- [EXTRACT]
Segment Open
But we don't see the harm in the modernization efforts embodied in House Bill 1097. It says law enforcement "shall make all reasonable accommodations" to allow coroners to collect information such as the temperature of the body and the scene.
HB 1097 is well on its way to becoming law, and it will be of benefit. However, we still would encourage lawmakers to look at a broader restructuring of the system to better fit modern times and needs.
Aurora Sentinel, March 8, on Colorado's open government and records laws:
Colorado residents are fortunate; this is a place with a lot of sunshine.
The sunshine that makes Colorado a good place to live comes from the state's open government and records laws that are built upon a simple idea. Everything that every government in the state does is open to the scrutiny of the public and the press. This week, newspapers all across the country are asking readers to understand the importance of open-government laws, and ask elected officials to respect and strengthen them.
Segment Closed
Saved entries:
Segment Open
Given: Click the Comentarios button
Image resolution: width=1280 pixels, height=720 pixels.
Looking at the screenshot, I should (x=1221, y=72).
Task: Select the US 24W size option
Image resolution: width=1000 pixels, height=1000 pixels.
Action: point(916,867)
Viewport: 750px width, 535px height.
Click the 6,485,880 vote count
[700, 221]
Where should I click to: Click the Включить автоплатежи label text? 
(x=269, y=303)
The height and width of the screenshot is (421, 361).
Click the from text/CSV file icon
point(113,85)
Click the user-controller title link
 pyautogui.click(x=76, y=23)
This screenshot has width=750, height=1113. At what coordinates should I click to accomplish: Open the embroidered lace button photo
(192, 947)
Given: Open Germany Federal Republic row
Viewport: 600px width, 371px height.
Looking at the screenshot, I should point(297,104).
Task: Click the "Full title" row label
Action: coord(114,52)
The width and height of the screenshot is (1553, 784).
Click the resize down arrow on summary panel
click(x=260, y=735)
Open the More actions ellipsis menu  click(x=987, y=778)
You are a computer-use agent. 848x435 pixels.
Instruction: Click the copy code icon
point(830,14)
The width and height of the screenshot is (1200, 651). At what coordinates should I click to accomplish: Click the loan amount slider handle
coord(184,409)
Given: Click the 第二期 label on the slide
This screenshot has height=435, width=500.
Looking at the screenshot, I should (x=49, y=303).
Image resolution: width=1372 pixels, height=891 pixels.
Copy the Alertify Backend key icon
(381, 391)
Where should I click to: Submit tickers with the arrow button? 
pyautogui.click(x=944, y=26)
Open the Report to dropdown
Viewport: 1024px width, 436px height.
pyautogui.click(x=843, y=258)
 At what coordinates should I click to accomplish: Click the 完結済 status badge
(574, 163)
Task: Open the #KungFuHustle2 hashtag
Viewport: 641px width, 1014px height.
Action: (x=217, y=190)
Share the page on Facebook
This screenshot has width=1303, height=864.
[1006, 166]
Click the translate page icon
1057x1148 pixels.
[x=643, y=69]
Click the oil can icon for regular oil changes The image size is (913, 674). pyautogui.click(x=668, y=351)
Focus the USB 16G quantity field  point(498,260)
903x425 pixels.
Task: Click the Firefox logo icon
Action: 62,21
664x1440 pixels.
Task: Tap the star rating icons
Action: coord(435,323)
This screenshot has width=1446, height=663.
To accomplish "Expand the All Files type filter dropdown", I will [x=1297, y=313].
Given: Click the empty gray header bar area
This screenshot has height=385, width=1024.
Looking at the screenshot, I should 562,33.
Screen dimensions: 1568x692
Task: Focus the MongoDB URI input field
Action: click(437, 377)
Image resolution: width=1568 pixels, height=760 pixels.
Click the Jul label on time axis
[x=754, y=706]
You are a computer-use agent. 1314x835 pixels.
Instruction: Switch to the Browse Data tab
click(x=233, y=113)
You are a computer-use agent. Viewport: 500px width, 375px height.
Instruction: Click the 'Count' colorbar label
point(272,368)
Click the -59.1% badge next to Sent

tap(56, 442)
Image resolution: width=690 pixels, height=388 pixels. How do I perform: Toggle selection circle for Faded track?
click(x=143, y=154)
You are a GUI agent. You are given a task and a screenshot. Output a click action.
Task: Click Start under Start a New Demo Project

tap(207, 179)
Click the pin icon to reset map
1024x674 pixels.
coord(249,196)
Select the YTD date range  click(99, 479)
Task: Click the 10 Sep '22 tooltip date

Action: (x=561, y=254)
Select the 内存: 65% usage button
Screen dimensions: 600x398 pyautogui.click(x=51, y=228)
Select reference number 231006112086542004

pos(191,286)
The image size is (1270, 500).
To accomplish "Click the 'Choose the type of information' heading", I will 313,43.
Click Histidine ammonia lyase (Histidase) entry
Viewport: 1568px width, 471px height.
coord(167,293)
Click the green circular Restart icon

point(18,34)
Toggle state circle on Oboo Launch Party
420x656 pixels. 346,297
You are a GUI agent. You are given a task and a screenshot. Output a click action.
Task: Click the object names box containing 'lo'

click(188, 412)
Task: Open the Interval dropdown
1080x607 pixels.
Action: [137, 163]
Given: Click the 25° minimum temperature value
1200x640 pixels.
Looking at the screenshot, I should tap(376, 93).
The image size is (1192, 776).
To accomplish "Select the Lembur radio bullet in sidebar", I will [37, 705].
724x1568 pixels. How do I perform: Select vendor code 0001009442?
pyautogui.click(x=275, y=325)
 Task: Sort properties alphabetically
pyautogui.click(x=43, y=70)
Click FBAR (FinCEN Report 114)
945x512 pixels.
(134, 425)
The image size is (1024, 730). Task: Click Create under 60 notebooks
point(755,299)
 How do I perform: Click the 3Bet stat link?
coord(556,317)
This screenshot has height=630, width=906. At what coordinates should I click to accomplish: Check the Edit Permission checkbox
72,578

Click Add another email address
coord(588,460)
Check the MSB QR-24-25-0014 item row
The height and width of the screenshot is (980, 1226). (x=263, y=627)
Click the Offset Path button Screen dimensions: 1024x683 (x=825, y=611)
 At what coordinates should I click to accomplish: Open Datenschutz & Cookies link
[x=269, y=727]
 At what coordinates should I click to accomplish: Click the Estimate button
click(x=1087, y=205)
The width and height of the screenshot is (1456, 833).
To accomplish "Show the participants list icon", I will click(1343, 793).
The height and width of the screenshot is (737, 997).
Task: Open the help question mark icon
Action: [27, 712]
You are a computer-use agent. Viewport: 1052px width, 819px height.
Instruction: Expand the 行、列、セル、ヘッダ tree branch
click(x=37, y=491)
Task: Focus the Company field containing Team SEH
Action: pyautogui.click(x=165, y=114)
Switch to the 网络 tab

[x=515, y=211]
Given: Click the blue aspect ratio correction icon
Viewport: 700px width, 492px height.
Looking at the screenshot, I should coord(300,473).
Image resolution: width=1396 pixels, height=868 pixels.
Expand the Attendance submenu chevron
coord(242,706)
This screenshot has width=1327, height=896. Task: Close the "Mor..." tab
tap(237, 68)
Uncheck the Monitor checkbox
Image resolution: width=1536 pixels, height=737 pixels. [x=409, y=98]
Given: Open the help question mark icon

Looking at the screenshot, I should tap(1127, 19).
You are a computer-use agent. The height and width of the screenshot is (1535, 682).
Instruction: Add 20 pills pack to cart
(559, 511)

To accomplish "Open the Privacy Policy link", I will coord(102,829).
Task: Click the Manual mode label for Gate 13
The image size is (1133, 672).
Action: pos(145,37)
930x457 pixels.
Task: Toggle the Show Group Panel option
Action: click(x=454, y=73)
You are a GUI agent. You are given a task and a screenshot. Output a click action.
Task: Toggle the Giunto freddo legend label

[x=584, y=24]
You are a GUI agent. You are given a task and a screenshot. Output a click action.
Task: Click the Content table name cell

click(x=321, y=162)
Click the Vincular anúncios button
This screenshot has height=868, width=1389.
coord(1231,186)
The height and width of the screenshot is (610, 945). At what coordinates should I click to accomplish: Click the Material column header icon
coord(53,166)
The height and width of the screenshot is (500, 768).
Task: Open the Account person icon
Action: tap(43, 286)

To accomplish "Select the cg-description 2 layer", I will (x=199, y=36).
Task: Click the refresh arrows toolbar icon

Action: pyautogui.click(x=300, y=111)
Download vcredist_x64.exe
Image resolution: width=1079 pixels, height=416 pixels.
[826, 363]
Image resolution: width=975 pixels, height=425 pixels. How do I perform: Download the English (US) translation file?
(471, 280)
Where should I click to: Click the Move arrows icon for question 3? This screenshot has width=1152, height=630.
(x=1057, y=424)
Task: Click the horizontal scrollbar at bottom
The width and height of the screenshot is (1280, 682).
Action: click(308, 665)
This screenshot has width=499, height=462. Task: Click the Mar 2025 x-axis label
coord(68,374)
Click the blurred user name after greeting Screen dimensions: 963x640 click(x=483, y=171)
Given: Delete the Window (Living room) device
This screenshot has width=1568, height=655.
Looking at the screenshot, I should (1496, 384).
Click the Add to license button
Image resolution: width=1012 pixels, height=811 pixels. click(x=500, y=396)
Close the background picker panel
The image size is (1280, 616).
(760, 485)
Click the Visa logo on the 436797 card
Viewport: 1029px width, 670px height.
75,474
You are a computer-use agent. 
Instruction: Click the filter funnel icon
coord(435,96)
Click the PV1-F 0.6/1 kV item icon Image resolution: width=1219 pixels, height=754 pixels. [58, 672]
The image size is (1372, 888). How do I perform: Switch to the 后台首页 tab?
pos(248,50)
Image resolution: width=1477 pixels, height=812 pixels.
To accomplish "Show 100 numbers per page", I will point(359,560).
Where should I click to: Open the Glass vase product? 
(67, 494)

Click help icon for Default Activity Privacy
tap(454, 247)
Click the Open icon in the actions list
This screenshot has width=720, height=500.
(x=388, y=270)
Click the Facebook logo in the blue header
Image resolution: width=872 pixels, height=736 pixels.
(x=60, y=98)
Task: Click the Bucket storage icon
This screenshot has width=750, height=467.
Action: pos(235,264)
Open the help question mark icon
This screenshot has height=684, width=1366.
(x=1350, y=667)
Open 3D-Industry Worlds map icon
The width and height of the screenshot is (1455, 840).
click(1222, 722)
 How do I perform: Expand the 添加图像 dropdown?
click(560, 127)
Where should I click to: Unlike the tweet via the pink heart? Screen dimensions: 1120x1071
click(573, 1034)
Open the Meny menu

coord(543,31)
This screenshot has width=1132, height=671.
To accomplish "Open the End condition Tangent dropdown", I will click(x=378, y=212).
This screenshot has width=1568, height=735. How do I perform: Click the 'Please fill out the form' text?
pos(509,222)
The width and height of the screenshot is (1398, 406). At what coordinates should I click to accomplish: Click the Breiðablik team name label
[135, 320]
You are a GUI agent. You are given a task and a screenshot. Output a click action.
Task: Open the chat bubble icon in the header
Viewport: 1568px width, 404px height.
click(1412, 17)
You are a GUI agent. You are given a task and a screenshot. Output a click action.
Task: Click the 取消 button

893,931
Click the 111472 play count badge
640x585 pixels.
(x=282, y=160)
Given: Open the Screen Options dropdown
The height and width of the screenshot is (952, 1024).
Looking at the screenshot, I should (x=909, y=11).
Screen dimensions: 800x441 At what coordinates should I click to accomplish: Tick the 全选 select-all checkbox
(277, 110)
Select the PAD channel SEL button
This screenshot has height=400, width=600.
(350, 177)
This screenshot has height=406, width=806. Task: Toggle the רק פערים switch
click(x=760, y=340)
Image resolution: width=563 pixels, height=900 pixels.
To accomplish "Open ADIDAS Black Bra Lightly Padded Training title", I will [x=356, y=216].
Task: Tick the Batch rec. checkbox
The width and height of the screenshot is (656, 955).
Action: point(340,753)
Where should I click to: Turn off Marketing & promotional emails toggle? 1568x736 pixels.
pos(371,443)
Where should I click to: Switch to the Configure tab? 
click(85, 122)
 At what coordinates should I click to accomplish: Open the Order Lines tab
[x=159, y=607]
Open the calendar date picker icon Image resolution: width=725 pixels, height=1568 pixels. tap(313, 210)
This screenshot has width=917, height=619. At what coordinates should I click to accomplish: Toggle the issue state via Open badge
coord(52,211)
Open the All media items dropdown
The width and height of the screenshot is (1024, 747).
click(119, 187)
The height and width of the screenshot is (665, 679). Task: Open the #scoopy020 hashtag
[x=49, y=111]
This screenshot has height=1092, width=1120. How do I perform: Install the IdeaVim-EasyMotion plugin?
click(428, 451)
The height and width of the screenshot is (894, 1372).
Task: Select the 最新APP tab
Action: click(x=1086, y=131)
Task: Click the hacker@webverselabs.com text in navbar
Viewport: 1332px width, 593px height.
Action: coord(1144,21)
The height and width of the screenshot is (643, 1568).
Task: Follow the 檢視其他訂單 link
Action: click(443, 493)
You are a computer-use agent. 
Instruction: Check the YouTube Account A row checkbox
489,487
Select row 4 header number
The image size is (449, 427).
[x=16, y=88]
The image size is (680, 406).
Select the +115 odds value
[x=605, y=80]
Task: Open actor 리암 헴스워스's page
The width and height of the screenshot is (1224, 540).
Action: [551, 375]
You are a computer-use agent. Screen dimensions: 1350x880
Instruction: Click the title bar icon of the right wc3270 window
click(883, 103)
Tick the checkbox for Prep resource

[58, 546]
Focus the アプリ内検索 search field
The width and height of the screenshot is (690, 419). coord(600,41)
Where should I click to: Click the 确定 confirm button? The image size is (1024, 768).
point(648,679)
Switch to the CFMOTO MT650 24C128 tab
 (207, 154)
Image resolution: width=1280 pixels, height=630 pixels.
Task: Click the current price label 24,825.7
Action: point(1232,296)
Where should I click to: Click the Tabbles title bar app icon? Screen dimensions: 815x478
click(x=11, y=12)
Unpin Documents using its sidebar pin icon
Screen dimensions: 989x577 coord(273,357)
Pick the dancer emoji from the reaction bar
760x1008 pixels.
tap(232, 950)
Segment Closed
- [ASSIGNMENT 1]
Answer these about the editorial excerpt:
(a) Which bill would require law enforcement to make "all reasonable accommodations" for coroners?
(b) Which newspaper's March 8 piece is about Colorado's open government and records laws?
(c) This week, what are newspapers across the country asking readers to do?
- [ASSIGNMENT 2]
Can you write what comes next in the editorial excerpt on Colorado's open government laws, starting after its final sentence?

- [OUTPUT 1]
(a) House Bill 1097.
(b) The Aurora Sentinel.
(c) To understand the importance of open-government laws and to ask elected officials to respect and strengthen them.

- [OUTPUT 2]
In Colorado, the burden to keep information and meetings secret falls upon the government. By design, the onus does not fall upon the public to get records or access to meetings. It keeps Colorado the sunny, accountable, remarkable place it is. That doesn't mean the public's interest isn't jeopardized by cloudy days of government transparency created by both unscrupulous or misguided public officials. There have been cloudy days in Aurora, and not so long ago. In September 2010, Aurora city lawmakers began the last part of a search for a city manager, seriously mishandling final interviews and disclosure of information about who was likely to become the most important employee in a city of 335,000 people.
City council members said in 2010 that the prospective city mangers they flew in and interviewed in secret at the Doubletree Hotel garnered them the "personnel" exemption to the state's open-meeting law. It did not.
In addition, the city narrowed its field of candidates to five. By doing so, they were able to avoid revealing the identity of any of the candidates, as required under state law. Even though statute makes it clear that cities must give out the names of finalists for executive positions, state lawmakers defined "finalists" as the top three candidates. Since Aurora had chosen five finalists, they were able to do an end-run around the law.
It was a cheap, shady trick that even the candidates questioned because it put them in a bad light. City lawmakers at the time made no bones about searching for ways to skirt Colorado's vital open government laws. They unanimously said that it was important to hide the identities of the finalists to protect their current positions.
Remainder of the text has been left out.